- Required tasks:
a: In the kayak trip account, what words are printed on the small orange wristband?
b: Continue the kayak trip account from its final sentence, carrying on with the paddle through the mangrove channel.

90-degree heat with 90% humidity, is where we started on this summer night. It was an eco-adventure that was meant to satisfy the curiosity of this biologist. The excursion was a nighttime kayak ride through a mile long mangrove channel. Eventually we would reach the open waters of Laguna Grande, and its bioluminescent bay, situated in the Northeast corner of Puerto Rico.
Puerto Rico for the first time
My daughter and son-in-law (Puerto Rican born) purchased the experience as we vacationed with them in July on the beautiful island. The small orange wristband we all received at the end of the trip reads, “A night to remember.” The statement was valid, but the memories created were a unique mix of survival skills versus sketch comedy.
It was a rush from the airport to our resort and then to the eco-excursion. The roads were narrow and winding with elevation changes, the only savior was the cool air from the cars AC. My wife has a tendency to get car sick, on this night, she made every attempt to fight through the condition.
We made the short walk from the welcome center to the awaiting cluster of kayaks. Sweat immediately started to pour down my forehead and into my eyes. I planned accordingly and had a sweat rag. Constantly swiping my forehead, matched with flush red skin and panting breaths, made others wonder if I had malaria. Just like Frosty the Snowman, I realized I had ventured too far south. Directions were verbalized and the wife and I climbed into our double kayak.
Follow the Red light
Each kayak had a red light on its back and we were instructed to stay in single file and to follow the red light in front of us. As we pulled away from the launching point and into the mangrove channel, the red light was literally the only thing I could see. As we burrowed farther into the black abyss, it became obvious that some customers were lacking in their kayak navigational skills. Some red lights veered right, some veered left, and most other lights were too faint to see.

- Entries supplied:

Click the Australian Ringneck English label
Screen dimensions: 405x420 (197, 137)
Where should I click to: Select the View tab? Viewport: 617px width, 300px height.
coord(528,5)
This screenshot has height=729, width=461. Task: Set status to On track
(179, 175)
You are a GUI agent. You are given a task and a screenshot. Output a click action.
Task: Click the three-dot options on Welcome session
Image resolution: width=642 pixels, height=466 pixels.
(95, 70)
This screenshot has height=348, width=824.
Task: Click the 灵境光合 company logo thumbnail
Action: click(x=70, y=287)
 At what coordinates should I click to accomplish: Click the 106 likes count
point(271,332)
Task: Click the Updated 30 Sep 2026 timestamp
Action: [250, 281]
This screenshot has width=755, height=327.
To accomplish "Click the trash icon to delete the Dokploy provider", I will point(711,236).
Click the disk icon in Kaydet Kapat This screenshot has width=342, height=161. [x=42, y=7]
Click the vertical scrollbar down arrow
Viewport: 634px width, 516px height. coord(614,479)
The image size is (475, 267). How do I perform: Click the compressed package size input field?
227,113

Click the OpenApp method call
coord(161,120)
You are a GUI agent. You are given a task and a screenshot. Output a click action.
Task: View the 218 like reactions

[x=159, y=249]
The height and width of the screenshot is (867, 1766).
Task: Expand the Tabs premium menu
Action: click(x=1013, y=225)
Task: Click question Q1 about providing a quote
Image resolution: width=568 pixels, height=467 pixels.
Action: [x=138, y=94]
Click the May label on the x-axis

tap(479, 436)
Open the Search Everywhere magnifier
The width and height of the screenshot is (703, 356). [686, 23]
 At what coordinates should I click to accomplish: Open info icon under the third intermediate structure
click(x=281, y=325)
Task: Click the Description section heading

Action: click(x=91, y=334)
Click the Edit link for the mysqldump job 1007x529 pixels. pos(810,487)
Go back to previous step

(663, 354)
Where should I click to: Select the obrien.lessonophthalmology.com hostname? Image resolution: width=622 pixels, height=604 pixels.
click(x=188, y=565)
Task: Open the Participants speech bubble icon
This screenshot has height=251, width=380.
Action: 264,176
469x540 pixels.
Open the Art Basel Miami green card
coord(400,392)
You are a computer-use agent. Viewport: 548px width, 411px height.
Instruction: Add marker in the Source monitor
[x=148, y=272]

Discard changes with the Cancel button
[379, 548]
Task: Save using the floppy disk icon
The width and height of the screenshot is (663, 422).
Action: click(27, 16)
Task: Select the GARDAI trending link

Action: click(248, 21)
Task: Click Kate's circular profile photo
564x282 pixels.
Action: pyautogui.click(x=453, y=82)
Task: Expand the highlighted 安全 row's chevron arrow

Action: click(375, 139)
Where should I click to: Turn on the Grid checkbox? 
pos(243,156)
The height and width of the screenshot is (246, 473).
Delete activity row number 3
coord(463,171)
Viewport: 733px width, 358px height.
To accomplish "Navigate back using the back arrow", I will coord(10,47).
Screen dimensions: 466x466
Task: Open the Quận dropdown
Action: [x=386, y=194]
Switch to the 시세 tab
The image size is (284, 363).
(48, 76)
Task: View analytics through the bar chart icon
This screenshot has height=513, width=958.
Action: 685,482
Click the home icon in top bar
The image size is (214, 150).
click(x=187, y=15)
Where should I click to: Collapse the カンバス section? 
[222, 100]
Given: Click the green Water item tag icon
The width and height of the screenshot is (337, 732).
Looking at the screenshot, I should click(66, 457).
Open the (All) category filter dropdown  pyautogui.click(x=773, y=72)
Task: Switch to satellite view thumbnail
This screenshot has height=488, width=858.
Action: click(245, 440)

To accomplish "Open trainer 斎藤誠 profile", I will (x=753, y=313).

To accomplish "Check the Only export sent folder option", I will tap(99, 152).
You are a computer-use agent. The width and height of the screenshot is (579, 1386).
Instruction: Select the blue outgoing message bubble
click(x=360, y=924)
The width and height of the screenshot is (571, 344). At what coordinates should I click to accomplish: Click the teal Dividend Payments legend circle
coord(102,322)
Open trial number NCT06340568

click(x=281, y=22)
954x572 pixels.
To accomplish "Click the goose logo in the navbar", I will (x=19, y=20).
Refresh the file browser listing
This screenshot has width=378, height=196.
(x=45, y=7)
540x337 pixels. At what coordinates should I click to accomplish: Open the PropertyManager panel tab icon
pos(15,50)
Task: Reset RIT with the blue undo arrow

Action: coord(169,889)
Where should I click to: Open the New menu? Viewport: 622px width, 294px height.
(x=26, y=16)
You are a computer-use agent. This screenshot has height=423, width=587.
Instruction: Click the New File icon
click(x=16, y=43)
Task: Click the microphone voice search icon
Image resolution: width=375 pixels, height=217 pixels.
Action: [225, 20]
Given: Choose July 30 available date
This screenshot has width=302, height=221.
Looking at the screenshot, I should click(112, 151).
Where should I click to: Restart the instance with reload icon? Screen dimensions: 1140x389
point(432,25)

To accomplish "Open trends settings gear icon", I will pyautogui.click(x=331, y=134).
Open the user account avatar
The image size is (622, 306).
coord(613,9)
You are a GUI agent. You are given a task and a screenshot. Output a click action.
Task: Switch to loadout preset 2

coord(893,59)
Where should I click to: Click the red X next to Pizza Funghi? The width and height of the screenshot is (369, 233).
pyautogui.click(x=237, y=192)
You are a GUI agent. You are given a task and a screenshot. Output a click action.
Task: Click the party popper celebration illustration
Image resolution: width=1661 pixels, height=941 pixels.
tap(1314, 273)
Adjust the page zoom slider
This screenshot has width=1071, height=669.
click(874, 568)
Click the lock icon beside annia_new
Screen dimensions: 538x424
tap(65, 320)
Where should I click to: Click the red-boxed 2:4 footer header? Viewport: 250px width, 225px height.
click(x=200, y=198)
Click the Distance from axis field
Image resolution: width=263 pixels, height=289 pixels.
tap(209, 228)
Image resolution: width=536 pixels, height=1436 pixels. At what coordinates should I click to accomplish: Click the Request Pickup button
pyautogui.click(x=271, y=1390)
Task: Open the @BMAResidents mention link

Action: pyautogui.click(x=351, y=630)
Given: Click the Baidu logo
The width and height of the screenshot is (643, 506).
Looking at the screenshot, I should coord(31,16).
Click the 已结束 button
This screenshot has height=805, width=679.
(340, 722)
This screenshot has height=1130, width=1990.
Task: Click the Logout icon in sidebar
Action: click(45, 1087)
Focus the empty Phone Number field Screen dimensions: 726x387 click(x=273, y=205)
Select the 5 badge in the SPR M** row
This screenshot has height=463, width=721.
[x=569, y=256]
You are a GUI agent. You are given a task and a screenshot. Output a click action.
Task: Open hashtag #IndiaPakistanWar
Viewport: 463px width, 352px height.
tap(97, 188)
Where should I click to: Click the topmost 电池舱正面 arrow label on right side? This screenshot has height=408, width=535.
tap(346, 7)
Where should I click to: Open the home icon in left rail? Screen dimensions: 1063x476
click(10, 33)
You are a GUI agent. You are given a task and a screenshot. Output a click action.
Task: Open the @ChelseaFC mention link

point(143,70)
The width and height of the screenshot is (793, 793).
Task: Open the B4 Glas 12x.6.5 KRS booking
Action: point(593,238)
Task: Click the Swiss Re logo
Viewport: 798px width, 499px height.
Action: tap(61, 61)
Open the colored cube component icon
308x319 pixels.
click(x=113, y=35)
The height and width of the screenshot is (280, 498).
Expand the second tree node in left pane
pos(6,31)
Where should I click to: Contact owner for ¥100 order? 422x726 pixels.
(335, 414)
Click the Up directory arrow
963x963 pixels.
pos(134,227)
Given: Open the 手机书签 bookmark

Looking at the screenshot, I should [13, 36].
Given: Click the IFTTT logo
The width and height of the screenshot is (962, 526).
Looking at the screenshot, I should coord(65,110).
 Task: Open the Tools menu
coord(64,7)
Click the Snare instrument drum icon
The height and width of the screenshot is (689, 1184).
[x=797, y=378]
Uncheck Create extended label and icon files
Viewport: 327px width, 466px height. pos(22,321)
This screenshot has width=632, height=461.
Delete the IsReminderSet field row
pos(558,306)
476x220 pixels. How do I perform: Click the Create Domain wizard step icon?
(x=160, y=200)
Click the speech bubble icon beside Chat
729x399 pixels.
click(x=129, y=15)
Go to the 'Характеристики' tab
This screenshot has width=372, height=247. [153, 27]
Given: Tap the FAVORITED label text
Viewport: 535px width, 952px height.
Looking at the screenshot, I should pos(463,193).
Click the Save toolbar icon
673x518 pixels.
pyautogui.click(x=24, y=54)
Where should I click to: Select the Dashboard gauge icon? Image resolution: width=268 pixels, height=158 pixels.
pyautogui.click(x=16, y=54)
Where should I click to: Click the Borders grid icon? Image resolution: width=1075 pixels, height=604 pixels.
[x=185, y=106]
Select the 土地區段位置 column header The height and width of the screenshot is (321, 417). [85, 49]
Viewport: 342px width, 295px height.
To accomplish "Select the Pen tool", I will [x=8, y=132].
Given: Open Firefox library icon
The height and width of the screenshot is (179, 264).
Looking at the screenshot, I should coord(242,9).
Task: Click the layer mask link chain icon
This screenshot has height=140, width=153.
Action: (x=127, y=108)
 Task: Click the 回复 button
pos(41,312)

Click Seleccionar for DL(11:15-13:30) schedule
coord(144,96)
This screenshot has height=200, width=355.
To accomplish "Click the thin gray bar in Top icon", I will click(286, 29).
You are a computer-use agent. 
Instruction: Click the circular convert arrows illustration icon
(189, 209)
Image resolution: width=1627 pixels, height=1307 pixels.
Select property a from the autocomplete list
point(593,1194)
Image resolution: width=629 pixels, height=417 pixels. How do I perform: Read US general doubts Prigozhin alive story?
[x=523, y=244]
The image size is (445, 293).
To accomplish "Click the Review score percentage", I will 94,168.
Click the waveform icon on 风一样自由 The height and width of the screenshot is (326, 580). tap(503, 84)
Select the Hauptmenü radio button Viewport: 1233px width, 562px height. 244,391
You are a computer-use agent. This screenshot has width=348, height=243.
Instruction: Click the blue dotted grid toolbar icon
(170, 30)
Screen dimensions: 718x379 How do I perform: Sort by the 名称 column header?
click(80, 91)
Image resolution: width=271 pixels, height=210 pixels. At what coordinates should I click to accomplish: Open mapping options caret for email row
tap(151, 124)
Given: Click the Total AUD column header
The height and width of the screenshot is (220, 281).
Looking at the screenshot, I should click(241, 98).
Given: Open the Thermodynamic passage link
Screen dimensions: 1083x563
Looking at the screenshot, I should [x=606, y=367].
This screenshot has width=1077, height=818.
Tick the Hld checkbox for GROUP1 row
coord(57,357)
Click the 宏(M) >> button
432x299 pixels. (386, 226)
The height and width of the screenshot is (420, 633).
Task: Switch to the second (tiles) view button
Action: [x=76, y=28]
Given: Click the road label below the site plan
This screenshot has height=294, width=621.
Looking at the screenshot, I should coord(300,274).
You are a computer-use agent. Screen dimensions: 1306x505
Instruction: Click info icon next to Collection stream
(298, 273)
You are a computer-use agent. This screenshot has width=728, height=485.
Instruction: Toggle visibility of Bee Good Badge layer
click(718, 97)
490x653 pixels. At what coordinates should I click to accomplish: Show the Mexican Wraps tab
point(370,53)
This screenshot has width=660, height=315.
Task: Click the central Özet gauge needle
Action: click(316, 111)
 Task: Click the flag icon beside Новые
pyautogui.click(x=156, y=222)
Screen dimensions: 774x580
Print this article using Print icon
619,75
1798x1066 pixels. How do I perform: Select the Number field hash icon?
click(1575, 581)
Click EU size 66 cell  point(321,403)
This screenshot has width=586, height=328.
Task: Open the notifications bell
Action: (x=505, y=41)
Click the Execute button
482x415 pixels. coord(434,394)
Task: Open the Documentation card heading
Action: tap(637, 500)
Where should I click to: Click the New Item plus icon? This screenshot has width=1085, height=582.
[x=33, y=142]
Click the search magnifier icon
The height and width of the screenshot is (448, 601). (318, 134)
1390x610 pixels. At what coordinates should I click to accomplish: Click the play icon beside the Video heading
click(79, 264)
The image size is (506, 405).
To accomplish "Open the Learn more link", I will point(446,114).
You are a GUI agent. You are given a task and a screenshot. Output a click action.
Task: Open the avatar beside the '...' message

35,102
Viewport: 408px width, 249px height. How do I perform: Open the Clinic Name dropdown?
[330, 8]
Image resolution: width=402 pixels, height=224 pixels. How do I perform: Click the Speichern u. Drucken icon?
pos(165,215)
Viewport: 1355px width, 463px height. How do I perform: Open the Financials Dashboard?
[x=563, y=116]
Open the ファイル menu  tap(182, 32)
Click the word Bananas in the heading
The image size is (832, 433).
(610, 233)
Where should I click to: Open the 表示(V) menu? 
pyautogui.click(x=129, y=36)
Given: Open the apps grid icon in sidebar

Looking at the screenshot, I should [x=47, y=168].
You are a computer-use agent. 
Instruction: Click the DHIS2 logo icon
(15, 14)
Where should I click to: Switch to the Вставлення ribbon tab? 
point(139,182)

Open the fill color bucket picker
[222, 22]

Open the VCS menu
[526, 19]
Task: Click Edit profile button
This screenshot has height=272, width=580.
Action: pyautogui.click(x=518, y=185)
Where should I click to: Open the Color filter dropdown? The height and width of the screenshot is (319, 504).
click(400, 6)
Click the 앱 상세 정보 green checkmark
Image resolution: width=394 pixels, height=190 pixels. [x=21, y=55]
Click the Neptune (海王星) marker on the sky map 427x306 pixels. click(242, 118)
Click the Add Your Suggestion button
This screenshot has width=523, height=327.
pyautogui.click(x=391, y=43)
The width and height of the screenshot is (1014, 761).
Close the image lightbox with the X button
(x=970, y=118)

- Answers to the tasks:
a: "A night to remember."

b:
Panic is a state of mind
My heart raced as I made quick decisions on which light to follow. With literally no other perspective to guide us, I followed the first light in front of us to the right. We immediately became stuck in mangrove branches and shallow water. We pushed away with our oars and looked for another red light to guide us.
No turning back
Quickly it became apparent that there was no turning back, no escape route, no bypass point. From the front of the kayak, I began to hear my wife moan softly. I on the other hand was completely engrossed with following red lights, wiping the sweat from my eyes so I gave it minimal thought. The moaning increased in frequency and in volume, and then I heard a noise that was unquestionable. She lost her battle with car sickness and offered her last meal to the mangrove gods.
Women are warriors
I have said for years that my wife is much tougher than I am. She proved this again as she reengaged paddling and helped us catch up to the red lights ahead. When we reached the bioluminescent bay the nighttime sky and the moon shined across the waters. It was a beautiful site and we clustered the kayaks several hundred feet out into the bay.
The leaders of the eco-company began to pass out a huge tarp that we would pull over our head to block out the moon light. This was practical, but to a man that was perspiring buckets of sweat, a heat trapping tarp was my last wish. We were instructed to splash the water to engage the microorganisms that would give off light. It was an amazing site but my heat discomfort was winning and I pulled the tarp off my head.
I am going to kill em
Concluding their educational discussion, the guides led us back into the mangrove darkened channel. As we got back into single file alignment, one of the guides continued to cut in front of our kayak. I don’t know his rationale, but he did it several times and each time it disrupted our paddling rhythm. He yelled in Spanish to other guides words that I did not understand. I chirped multiple times to my wife, “I am going to kill him.” My wife was still struggling and was too weak to paddle. I dug the oars deeper into the water and worked feverishly to keep up with the group. This engaged another level of sweat. Like a waterfall spouting from my head, water poured down my face. As if I had just surfaced from the deep end of the pool, I was forced to spit and gasp for air.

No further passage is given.